The actuary reminded the Council that, despite recent efforts to begin to trim the number of employees, the city’s payroll keeps growing, that it increased by $2.3 million in one year recently on a chart he was presenting at the meeting. He said those increases in payroll alone accounted for $280,000 in pension contributions this year.  

Mayor Kevin Sawnick, who floated an idea last month that the city should plan for a 10 percent reduction in staffing next year, asked the Council to bring forth cost-cutting ideas and started the discussion with a few of his own.  

Sawnick said he is researching what it would cost to have a “functional capacity evaluation” of the city staff to determine if the taxpayers are getting their money’s worth from every employee.  

“I know the city gets some flack from people about the staffing levels,” Sawnick said. “I think we need to have someone come in to look at our staffing levels and to look at certain positions.”  

Secondly, he suggested resurrecting and revamping a long-defunct program that the city used to have, which provided economic incentives to employees who offer tangible ways to cut the budget in their own city departments.   

“I’m confident that employees are always looking for ways to save on the budget but sometimes it helps to have a monetary incentive,” Sawnick said.  

Thirdly, Sawnick said he wanted the staff and council to take a hard look at changing or reducing the amount of money the city transfers into the general fund from utility receipts.  

“Hopefully we can come up with some good ideas to make everyone happy,” Sawnick said, adding that he was optimistic about finding ways to make cuts internally and maintain an optimum level of service to residents.  

“No crazy idea should he left out,” Sawnick said.  

Former Councilman Charlie Wilson reminded members of the Council that he intends to have a referendum placed on the ballot that would amend the city charter, disallowing an electric utility as a permitted city function.  

“One of the questions that perhaps you should ask yourselves, is what the result would be, what the impact would be of dissolving the department that operates the electric utility?” Wilson said.  

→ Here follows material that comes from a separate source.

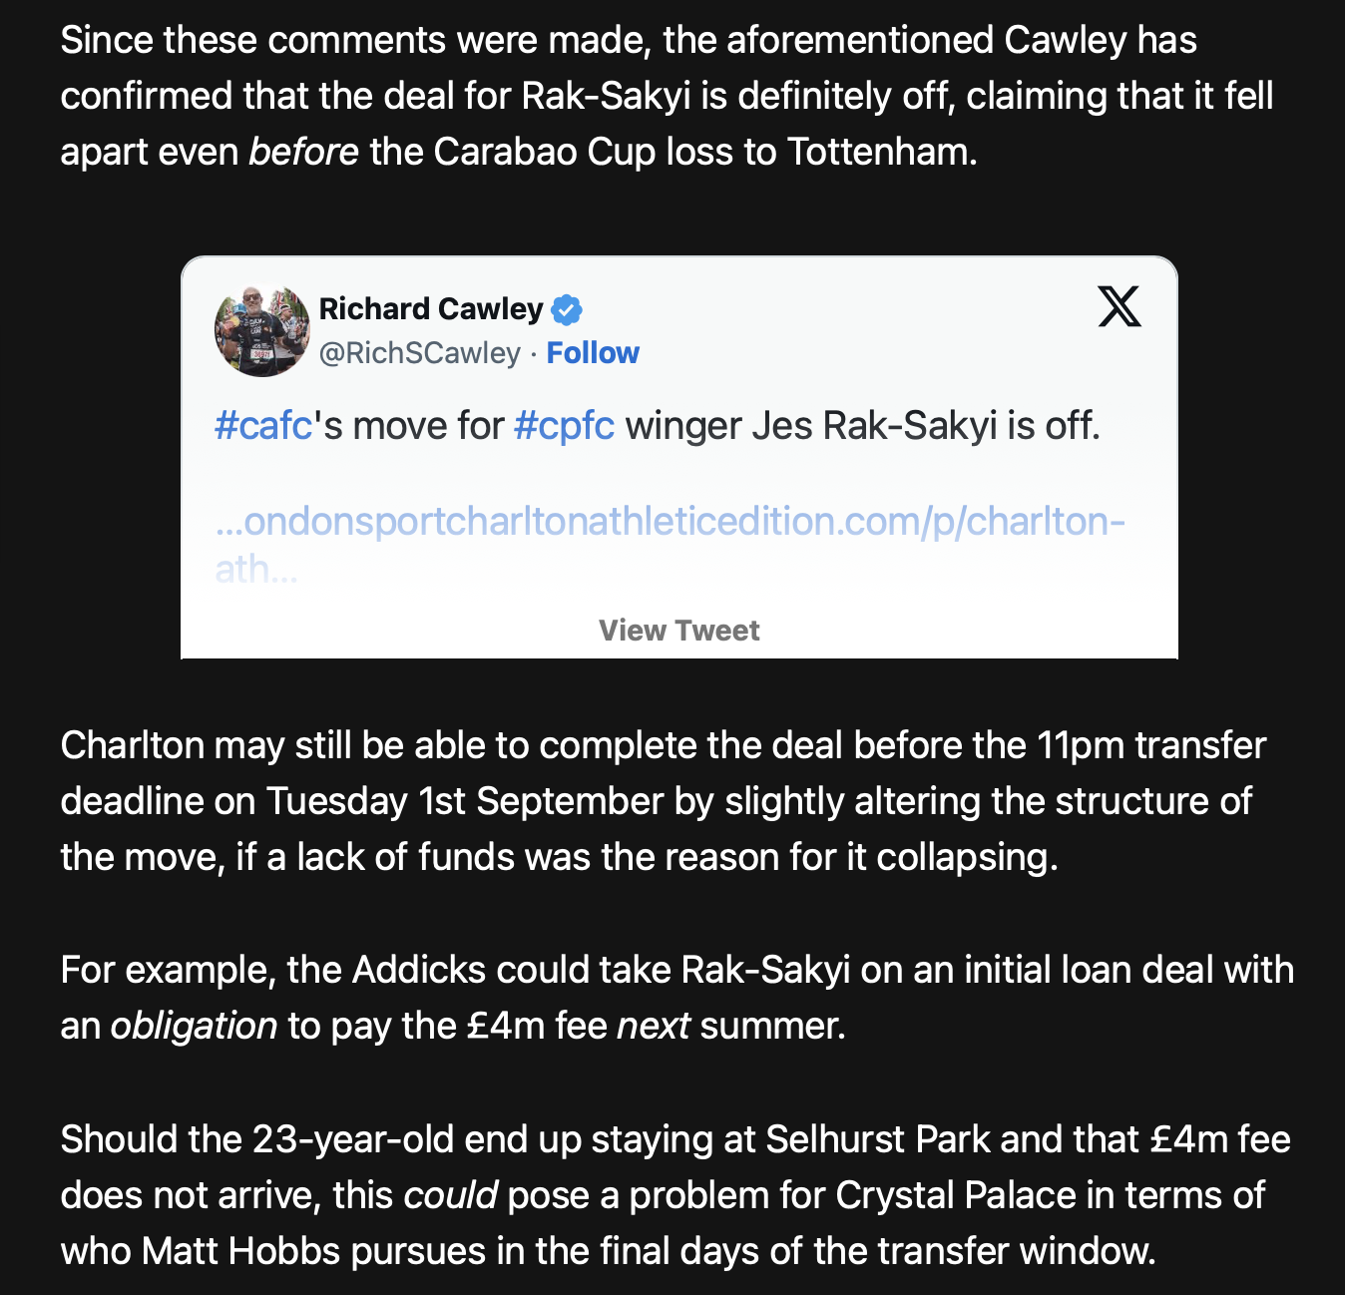Open Richard Cawley's profile avatar
1345x1295 pixels.
[262, 330]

Wilson cited an example of a deal brokered by the City of St. Cloud in which the Orlando Utilities Commission took over all of its employees and, after a period of time, its pension liabilities.  

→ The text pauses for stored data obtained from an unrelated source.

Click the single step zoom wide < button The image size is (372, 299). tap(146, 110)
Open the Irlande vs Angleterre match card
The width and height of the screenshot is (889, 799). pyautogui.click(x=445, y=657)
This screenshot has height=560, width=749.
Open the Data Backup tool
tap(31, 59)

“You may want to consider that in your deliberations,” Wilson said, urging the Council to have the actuary crunch numbers which would take this into account.  

The Council members had no comments on Wilson’s reference to the referendum.  

Sawnick asked his fellow officials to take everything they had heard and received into consideration, and come back in June to set policies that will determine how the city crafts its budget going forward.  

“You’ve given us a lot of homework to do between now and our next budget hearing,” Council member Tom White said. “We can really cut some corners next year and still bring the quality of life that we’re used to.”